What is required -
Reproduce the Super Hornet text starting at "And even if" and ending at "nearly 700 planes.", with "workhorse" changed to "mainstay".

Page excerpt -

Analysts said the Ukrainian invasion could also push Congress to approve a long-delayed lifeline for the program from Washington.

And even if they’re wrong, it wouldn’t be the end of Boeing’s St. Louis operations. F-15 fighter jets, MQ-25 refueling drones, smart bombs, and the T-7 training jet are also built here.

But the Super Hornet would be a big loss. The plane remains one of the company’s most profitable products and an essential part of its efforts to build an all-important next-generation fighter for the Pentagon.

Introduced in the 1990s, it is an all-purpose naval workhorse, built to live on a carrier deck and handle any mission thrown at it, from dogfights and airstrikes to refueling planes midair. Over the past two decades or so, Congress has put more than $50 billion toward nearly 700 planes.

But in recent years, it’s been a tougher sell.

Navy officials are increasingly insisting on putting more of their limited resources into developing their next-generation fighter, and they’ve been looking for money in the Super Hornet program.

It hasn’t been much sunnier overseas. The past quarter century has garnered just two foreign customers: Australia and Kuwait. And since the Texas-built F-35 became available, it’s been the clear favorite of American allies.

Germany bucked that trend two years ago, announcing plans to buy 30 Super Hornets and 15 Growler electronic attack jets to replace aging, European-made Panavia Tornados that can carry U.S. nuclear bombs.

But analysts say that was a political decision, not a knock on the F-35: Germany and France were working together on their own next-generation jet. France had made clear to Germany that buying the F-35 would torpedo the effort.

Since then, more and more Western allies have chosen the F-35, burnishing its claim to be the free world’s fighter. Germany installed a new leader, triggering a review of the Super Hornet buy.

And when new Chancellor Olaf Scholz spoke to parliament Feb. 27 about countering Russia in Europe, he talked about F-35s and electronic attack Eurofighters, not Super Hornets and Growlers.

“There’s a feeling that the F/A-18 is on its way out,” said Bryan Clark, an analyst at the Hudson Institute.

Given entries -
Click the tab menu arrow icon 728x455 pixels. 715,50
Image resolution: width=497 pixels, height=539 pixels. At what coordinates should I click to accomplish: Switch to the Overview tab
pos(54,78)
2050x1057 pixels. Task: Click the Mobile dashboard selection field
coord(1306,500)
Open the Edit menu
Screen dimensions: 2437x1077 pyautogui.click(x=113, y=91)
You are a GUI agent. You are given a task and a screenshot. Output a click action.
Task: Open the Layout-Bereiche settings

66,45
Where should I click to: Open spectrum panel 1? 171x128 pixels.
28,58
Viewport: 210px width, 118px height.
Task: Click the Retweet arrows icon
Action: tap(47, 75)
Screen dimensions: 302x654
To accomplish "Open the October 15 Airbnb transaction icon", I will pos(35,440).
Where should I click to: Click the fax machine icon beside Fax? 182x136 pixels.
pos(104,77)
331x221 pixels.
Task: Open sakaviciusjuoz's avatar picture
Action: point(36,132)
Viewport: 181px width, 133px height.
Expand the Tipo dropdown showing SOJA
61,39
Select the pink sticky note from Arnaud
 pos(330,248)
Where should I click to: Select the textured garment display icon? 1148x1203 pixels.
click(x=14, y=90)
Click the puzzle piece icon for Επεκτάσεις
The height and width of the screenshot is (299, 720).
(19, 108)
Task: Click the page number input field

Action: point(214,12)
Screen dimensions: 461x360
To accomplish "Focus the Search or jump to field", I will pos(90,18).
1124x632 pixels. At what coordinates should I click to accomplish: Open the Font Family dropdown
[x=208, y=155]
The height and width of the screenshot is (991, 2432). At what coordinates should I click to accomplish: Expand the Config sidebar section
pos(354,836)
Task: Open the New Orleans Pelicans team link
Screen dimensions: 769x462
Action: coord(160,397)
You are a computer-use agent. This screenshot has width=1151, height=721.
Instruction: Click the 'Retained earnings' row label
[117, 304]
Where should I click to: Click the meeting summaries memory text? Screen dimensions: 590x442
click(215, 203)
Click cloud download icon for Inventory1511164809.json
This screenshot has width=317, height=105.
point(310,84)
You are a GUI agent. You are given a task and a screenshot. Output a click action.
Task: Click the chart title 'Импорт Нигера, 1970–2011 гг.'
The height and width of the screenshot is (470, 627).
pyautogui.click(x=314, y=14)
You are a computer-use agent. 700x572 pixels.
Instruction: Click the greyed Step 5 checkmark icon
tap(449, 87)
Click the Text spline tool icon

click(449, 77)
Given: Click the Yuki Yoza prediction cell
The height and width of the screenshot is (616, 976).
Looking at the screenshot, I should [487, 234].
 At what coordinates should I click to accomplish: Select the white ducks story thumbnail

Answer in full -
And even if they’re wrong, it wouldn’t be the end of Boeing’s St. Louis operations. F-15 fighter jets, MQ-25 refueling drones, smart bombs, and the T-7 training jet are also built here.

But the Super Hornet would be a big loss. The plane remains one of the company’s most profitable products and an essential part of its efforts to build an all-important next-generation fighter for the Pentagon.

Introduced in the 1990s, it is an all-purpose naval mainstay, built to live on a carrier deck and handle any mission thrown at it, from dogfights and airstrikes to refueling planes midair. Over the past two decades or so, Congress has put more than $50 billion toward nearly 700 planes.